What would it be like for me, for you, to remember this identity?  It would go against much of what our culture and religions practice.  Identifying with the outcast, acknowledging and even honoring the scary and discomforting parts of our society and selves.  Marianne Williamson’s well-known celebration of God-breathed humanity, her magnificat, is worth repeating:

Our deepest fear is not that we are inadequate.
Our deepest fear is that we are powerful beyond measure.
It is our light, not our darkness that most frightens us.
We ask ourselves, Who am I to be brilliant,
gorgeous, talented, fabulous?
Actually, who are you not to be?
You are a child of God.
Your playing small does not serve the world.
There is nothing enlightened about shrinking
so that other people won’t feel insecure around you.
We are all meant to shine, as children do.
We were born to make manifest the glory of God that is within us.
It is not just in some of us; it is in everyone. And as we let our own light shine, we unconsciously
give other people permission to do the same.
As we are liberated from our own fear,
our presence automatically liberates others.[3]
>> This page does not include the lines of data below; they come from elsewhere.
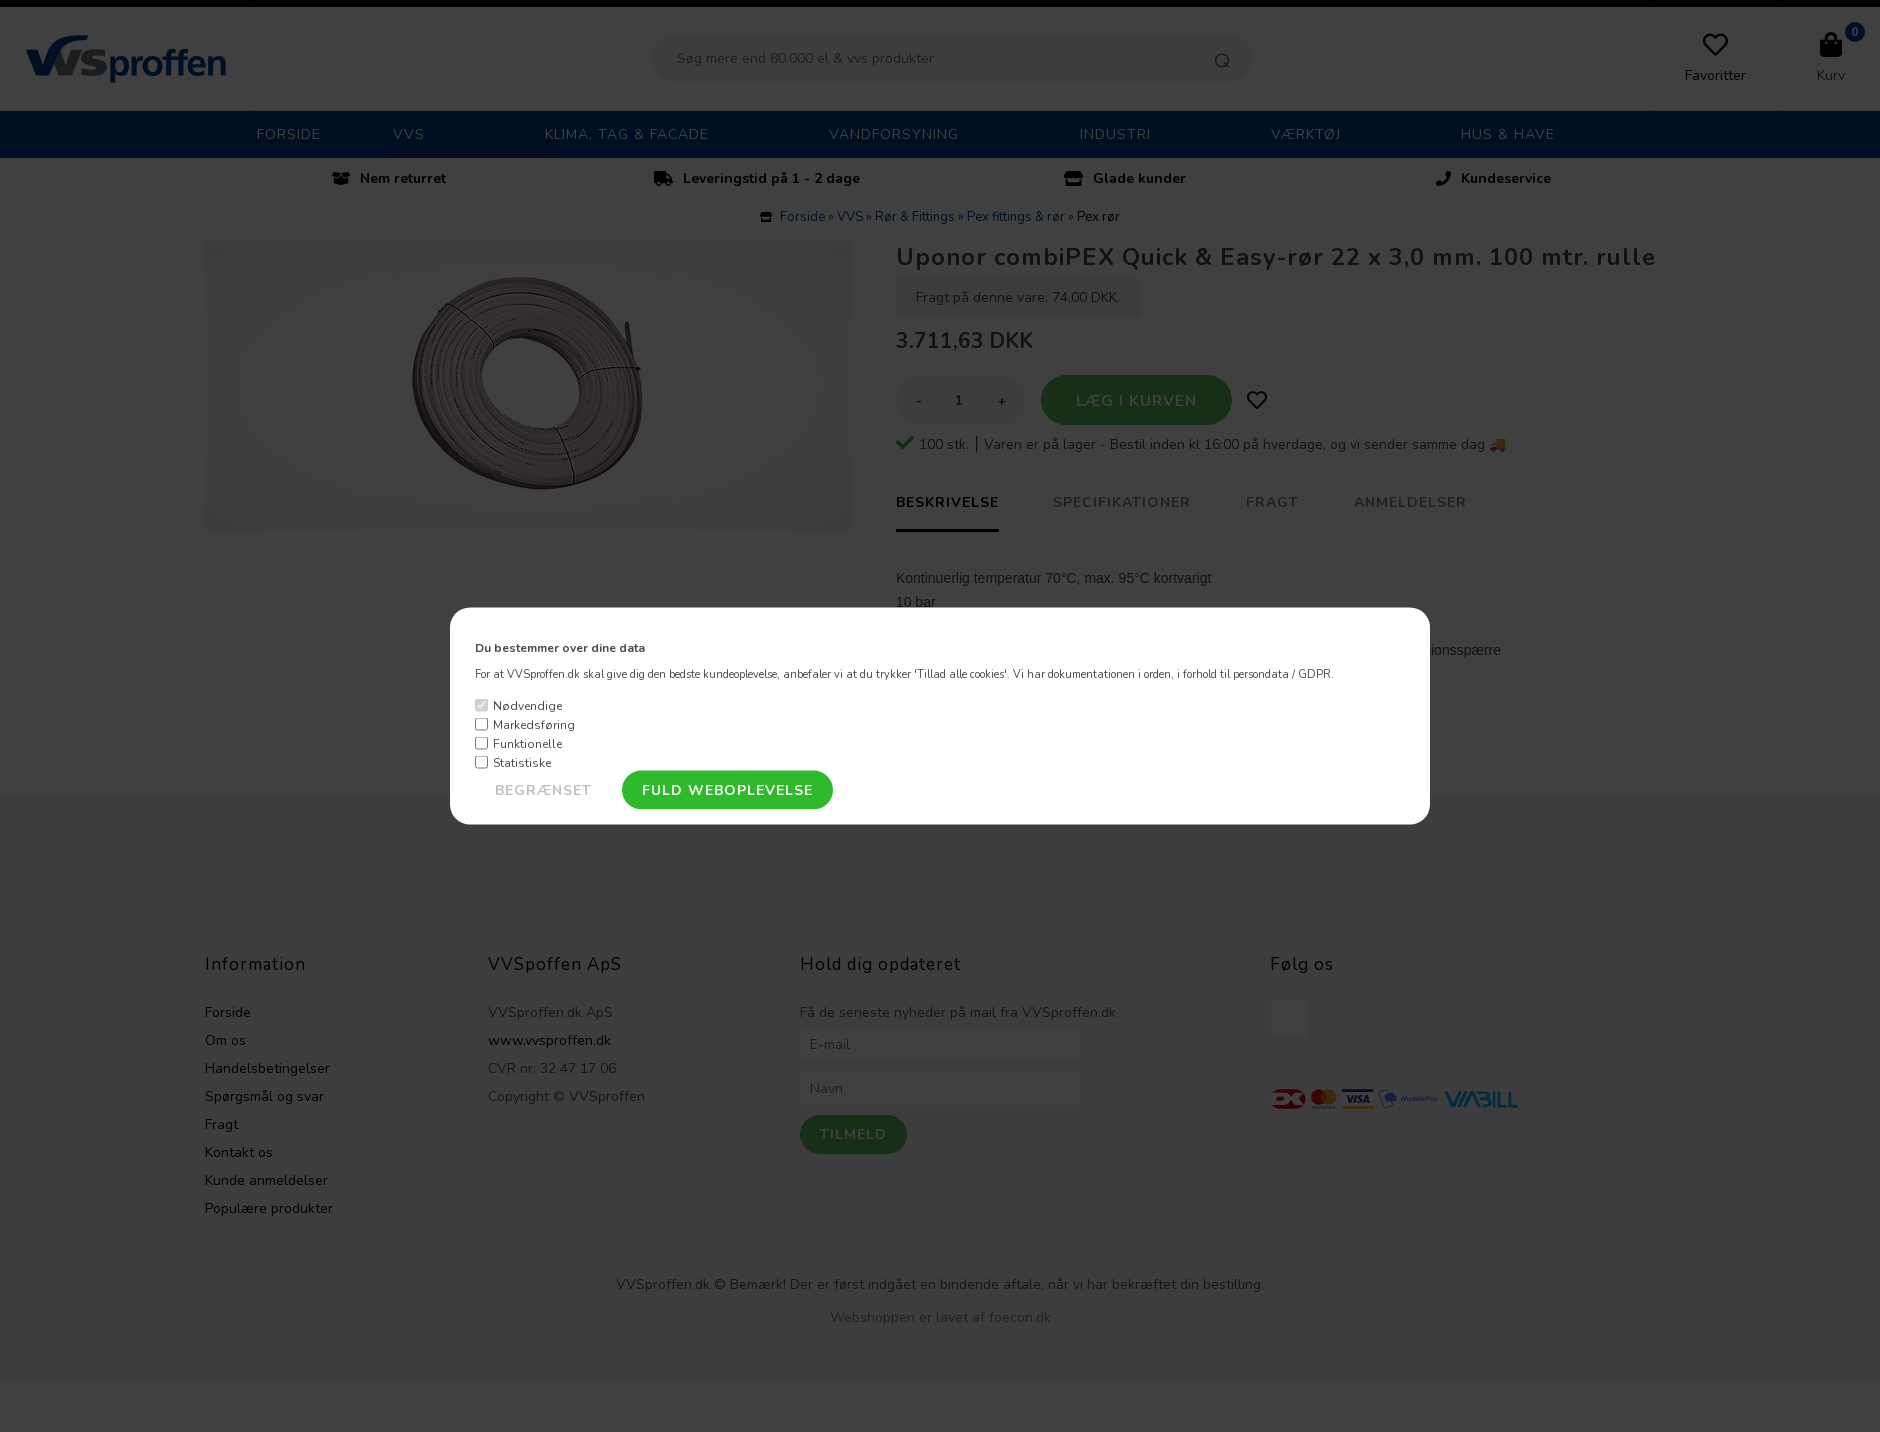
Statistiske (522, 762)
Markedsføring (534, 724)
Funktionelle (527, 743)
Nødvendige (527, 705)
Unwed mothers, undocumented immigrants, homosexuals, prisoners on death row, sweat shop workers.  I’m sure you could add to the list of people to “revile.”  Take a closer look, inward, at the places in you that have been ignored, feared, shunned.  It really is these very qualities that God dreams of unleashing, of birthing.  But we have to go into the darkness to bring them into the light.

For those of us in the northern hemisphere, Advent is a season of darkness.  The days grow shorter.  Sure, there are still twenty-four hours in each of them, yet the hours of the sun’s gaze are fewer and fewer.  We wait longer for sunrise and watch it set earlier every evening.  It is the season of death, dormancy and waiting.  It is a liminal space in which we light candles to remind us of the luminosity to come.

Descent into darkness is necessary to all life, to transformation and to fresh, new revelations of God.  Even in darkness, something is forming.  We recite the promise of Messiah’s coming, remembering the months of gestation preceding Jesus’ birth.  We declare, “This is our God—the One who scatters the proud, puts down the mighty, exalts the lowly, fills the hungry, sends the rich away empty, creates beauty and brilliance within our womb, mothers the world with fierce and tender love.” 

What yet unborn soul-gift in you is waiting to bless the world?  And what would it take to nurture it into fullness?  How terrifying and empowering would it be to really see the dignity of yourself and everyone else: that all are blessed?



[1] Richard Rohr. Radical Grace: Daily Meditations. St. Anthony Messenger, 1995. From Day 3, p. 5.

[2]Clarissa Pinkola Estes.  The Dangerous Old Woman: Myths and Stories of the Wise Woman Archetype.  Sounds True, 2010.

[3]Marianne Williamson. A Return to Love: Reflections on the Principles of “A Course in Miracles.Harper Collins, 1992. From Chapter 7, Section 3.